### Parts of the exercise:
**a.** From the Hypnotic album description, quote the passage that begins with the words "True to Gene’s" and ends after the words "soul and groove.".
**b.** List every musician the Hypnotic album description names as part of the New York talent featured on the record, excluding Gene Segal himself.

Hypnotic, the debut album of Russian born, Brooklyn based guitarist, Gene Segal, reinvents the electric organ trio for the new era. “I concentrated on two ideals when making this record. The first was writing compositions showcasing the many different musical influences in my life, while maintaining a clear flow and “group sound” where style changes don’t sound drastic or forced. I think of Hypnotic, in part, as a tribute record to some of the musicians whose work has become an integral part of my life. The second was finding musicians versatile and strong enough to pull off this concept and still add their personality to the mix. I’m very happy with the outcome of this project, from the get-go the guys embraced and supported my vision and really worked hard on learning and internalizing the music. This band sounds tight and very responsive to one another instead of a typical pickup group situation which happens all too often in jazz,” explained Gene Segal.
True to Gene’s description, the music successfully flows through styles from odd time signature grooves to head-bopping funk and Afro-beat rhythms to melodic ballads and swinging blues. This musical journey showcases some of New York’s brightest talent: Sam Barsh, Matt Kane, Mike Sim, Jonathan Powell, and Bryan Beninghove. At first a trio, the band mutates into a sextet featuring three horns with sharp arrangements by Gene Segal and breath-taking solos by these world-class players taking the music to a very different space with a deeply passionate, high energy, performance by all. Hypnotic’s appeal reaches beyond your average jazz listener to anyone who appreciates music played with heart, soul and groove.
Born in Russia and raised in New York by immigrant parents, Gene Segal brings a defined presence along with some formidable skills. A one-time student of guitarists Scott Henderson and Joe Diorio, his voice encompasses a rock and blues aesthetic with impressive technique via his lessons with jazz masters Vic Juris and John Abercrombie. Yet preconceptions should be thrown out the door, because Hypnotic is a definitive debut of Segal's sharp abilities s a leader, composer, and performer.

### Material provided:
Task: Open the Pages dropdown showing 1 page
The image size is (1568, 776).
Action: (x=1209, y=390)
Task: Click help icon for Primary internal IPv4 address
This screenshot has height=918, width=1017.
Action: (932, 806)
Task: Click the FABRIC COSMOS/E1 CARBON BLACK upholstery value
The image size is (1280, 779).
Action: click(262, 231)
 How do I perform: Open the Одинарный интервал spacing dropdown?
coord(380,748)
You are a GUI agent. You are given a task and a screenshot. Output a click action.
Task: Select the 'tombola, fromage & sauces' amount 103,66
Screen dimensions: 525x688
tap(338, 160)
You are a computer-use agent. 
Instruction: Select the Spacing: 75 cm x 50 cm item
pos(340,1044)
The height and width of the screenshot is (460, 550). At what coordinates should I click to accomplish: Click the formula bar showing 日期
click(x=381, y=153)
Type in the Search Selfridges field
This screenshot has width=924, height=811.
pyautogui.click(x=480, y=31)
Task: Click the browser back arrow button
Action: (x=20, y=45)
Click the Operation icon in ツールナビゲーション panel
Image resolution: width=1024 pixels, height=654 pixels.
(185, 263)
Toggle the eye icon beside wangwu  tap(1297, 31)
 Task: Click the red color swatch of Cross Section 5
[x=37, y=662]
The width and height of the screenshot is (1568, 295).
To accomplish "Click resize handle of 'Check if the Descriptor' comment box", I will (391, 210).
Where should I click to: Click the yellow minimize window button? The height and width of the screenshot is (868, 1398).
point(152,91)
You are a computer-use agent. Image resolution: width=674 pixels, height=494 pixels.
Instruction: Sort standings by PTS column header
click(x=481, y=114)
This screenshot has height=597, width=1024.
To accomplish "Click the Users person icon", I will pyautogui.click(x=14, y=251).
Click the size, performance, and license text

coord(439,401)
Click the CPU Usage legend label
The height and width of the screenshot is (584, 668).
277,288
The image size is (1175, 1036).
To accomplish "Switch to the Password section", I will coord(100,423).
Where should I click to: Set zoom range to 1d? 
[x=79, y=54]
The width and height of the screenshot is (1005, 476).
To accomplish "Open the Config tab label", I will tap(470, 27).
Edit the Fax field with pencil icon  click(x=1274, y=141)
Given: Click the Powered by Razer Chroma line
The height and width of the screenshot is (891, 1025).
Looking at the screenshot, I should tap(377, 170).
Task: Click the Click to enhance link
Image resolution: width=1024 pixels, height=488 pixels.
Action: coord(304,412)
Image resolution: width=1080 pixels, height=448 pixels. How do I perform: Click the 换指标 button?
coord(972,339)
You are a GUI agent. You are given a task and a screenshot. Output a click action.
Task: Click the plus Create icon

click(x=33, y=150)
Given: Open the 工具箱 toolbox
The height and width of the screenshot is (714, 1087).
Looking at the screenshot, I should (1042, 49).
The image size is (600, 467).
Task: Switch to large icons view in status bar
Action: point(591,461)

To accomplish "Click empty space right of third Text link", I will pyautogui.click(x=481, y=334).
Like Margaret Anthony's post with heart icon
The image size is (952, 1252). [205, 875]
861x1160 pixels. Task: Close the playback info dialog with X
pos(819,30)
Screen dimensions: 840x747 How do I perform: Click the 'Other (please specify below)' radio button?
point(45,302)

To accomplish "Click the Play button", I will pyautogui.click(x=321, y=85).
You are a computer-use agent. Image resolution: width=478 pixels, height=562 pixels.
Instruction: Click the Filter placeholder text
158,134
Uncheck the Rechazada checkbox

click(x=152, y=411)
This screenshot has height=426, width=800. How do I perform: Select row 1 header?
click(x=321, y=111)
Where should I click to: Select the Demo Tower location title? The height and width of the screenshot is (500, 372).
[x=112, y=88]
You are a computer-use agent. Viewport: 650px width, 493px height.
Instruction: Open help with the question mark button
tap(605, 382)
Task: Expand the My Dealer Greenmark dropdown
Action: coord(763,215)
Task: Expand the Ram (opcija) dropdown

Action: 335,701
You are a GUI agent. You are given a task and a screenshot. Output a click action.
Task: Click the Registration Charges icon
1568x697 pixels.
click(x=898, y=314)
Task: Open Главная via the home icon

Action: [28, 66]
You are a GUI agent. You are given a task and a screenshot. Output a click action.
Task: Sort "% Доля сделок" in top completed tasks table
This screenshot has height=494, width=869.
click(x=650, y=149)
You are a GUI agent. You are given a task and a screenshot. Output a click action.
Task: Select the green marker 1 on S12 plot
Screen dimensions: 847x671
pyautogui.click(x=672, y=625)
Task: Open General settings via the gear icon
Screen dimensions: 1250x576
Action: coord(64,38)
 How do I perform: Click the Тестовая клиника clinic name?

### Exercise responses:
**a.**
True to Gene’s description, the music successfully flows through styles from odd time signature grooves to head-bopping funk and Afro-beat rhythms to melodic ballads and swinging blues. This musical journey showcases some of New York’s brightest talent: Sam Barsh, Matt Kane, Mike Sim, Jonathan Powell, and Bryan Beninghove. At first a trio, the band mutates into a sextet featuring three horns with sharp arrangements by Gene Segal and breath-taking solos by these world-class players taking the music to a very different space with a deeply passionate, high energy, performance by all. Hypnotic’s appeal reaches beyond your average jazz listener to anyone who appreciates music played with heart, soul and groove.

**b.**
Sam Barsh
Matt Kane
Mike Sim
Jonathan Powell
Bryan Beninghove